De Madrid a São Paulo.
Capítulo 21
- Shit Henri... Eu estou aqui! – Disse.
- Que bom que você voltou... – Disse Henrique.
- Eu voltei. Vim cuidar de você. Agora descanse! – Pedi.
- Não, eu quero olhar mais um pouco para você. Quero olhar para seus olhos, sua face... A quem um dia me pertenceu... – Disse Henrique olhando em meus olhos, logo depois, adormeceu.
Os dias passam, e eu fiquei cada milésimo de segundo ao lado de Henrique que se recuperava aos poucos. Larissa veio até ao hospital, fazer-me companhia, já que eu havia dito à Mariza para ficar em sua casa e descansar. Larissa e eu estávamos na lanchonete do hospital. Na televisão começou a passar algo sobre a mãe do filho de Cristiano. Eu procurava desviar o olhar, mas não conseguia.
“Repórter: - E seu filho?
Irina: - Eu apenas gerarei essa criança, quando ela nascer, Cristiano que se vire com esse bebê! Eu acho que filho é fruto de amor, e esse bebê que carrego, não é fruto de amor. Não quero comprometer minha carreira.”
Eu simplesmente não acreditei naquelas palavras dela. Como ela teve coragem de abrir sua boca e falar essas palavras tão fúteis? Comecei a pensar em Cristiano. Como ele iria criar aquele filho sozinho?
- Amiga, tá tudo bem? – Disse Larissa.
- Não, não está. E agora? O que será de Cristiano? – Disse.
- Ele deve estar arrasado...
- Arrasado? Isso ainda é pouco. – Disse, logo fomos interrompidas pelo doutor Carlos.
- Boa tarde, Henrique teve alta. – Disse doutor Carlos.
- Alta? Que maravilha! – Disse, quase pulando de alegria.
Fui para o quarto de Henrique que já estava pronto para sair do hospital. Ligo para Mariza, dando a notícia, logo, ela chega para buscar-nos. Mariza deixa Larissa e eu em casa.
No elevador do meu prédio...
- Nossa, meu pai me mandou uma sms. – Disse.
- E tá esperando o que para abrir a mensagem? – Disse Larissa.
‘Abrir mensagem’.
“Oi filha! Sua mãe e eu estamos chegando em SP. Iremos para o nosso apartamento. Espero te ver em breve. Beijos do seu pai.”
Eu não era muito ligada aos meus pais, mas eu sentia que dessa vez ia ser diferente, que ia mudar.
- Que legal, Line, seus pais vão vir para São Paulo. – Disse Larissa.
- É... – Respondi.
Os dias passam, e foi marcado um jantar na casa de Henrique. Iriam meus pais e eu. A última vez que uma reunião dessas aconteceu foi quando Henrique me pediu em namoro há dois anos. O jantar estava uma delícia, dona Mariza era uma cozinheira de mão cheia. Depois da sobremesa, fui para a varanda da casa, ‘’tomar um ar’’.
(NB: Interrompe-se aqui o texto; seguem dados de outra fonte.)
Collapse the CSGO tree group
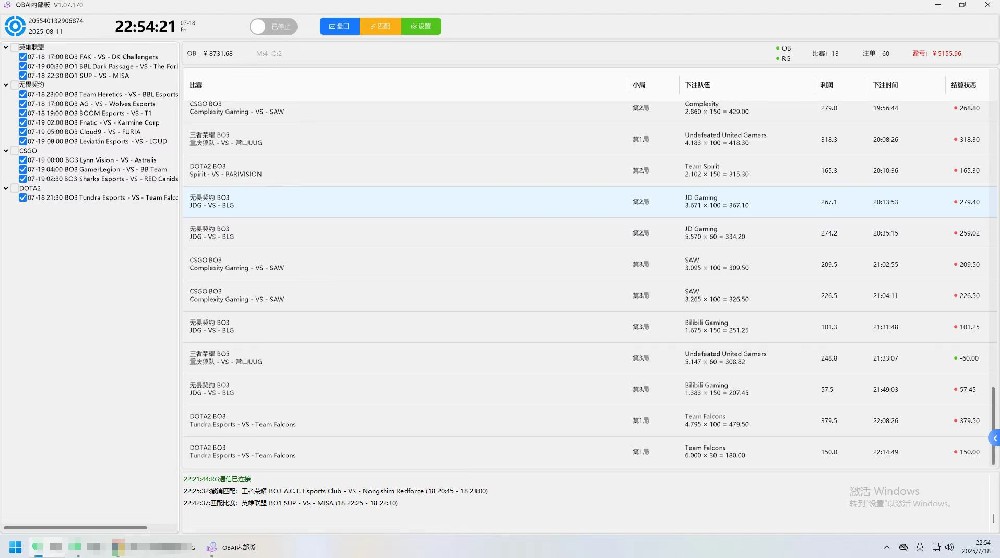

- Obrigado por tudo! – Disse Henrique me abraçando por trás.
- Por nada... – Disse.
- Você foi luz na minha escuridão. Você foi minha ‘estrela-guia’...
Eu virei-me. Enquanto o vento acariciava nossos rostos, nos beijamos intensamente. Ah que saudade daquele beijo. Que saudade daquela boca macia... Dois anos sem sentir a boca de Henri junto a minha... Nossas almas pediam mais...
- Isso não podia ter acontecido. – Disse.
- Aconteceu porque a gente quis. Necessitávamos desse beijo... – Disse Henrique.
- Eu disse para você me esquecer!
- Eu tinha esquecido. Na verdade, eu acho que não esqueci, eu apenas superei, e aprendi a conviver com isso... Mas tudo voltou quando te vi novamente.
- Por mais que eu ainda sinta algo muito forte por você, eu ainda amo Cristiano...
- É tão duro e difícil ver você falando isso... Mas eu entendo. – Disse Henrique se afastando e entrando dentro de sua casa.
Eu continuei ali, observando a lua.
Em Madrid...
- Sei que você está do outro lado... Vendo a lua, assim como eu também... – Disse Cristiano.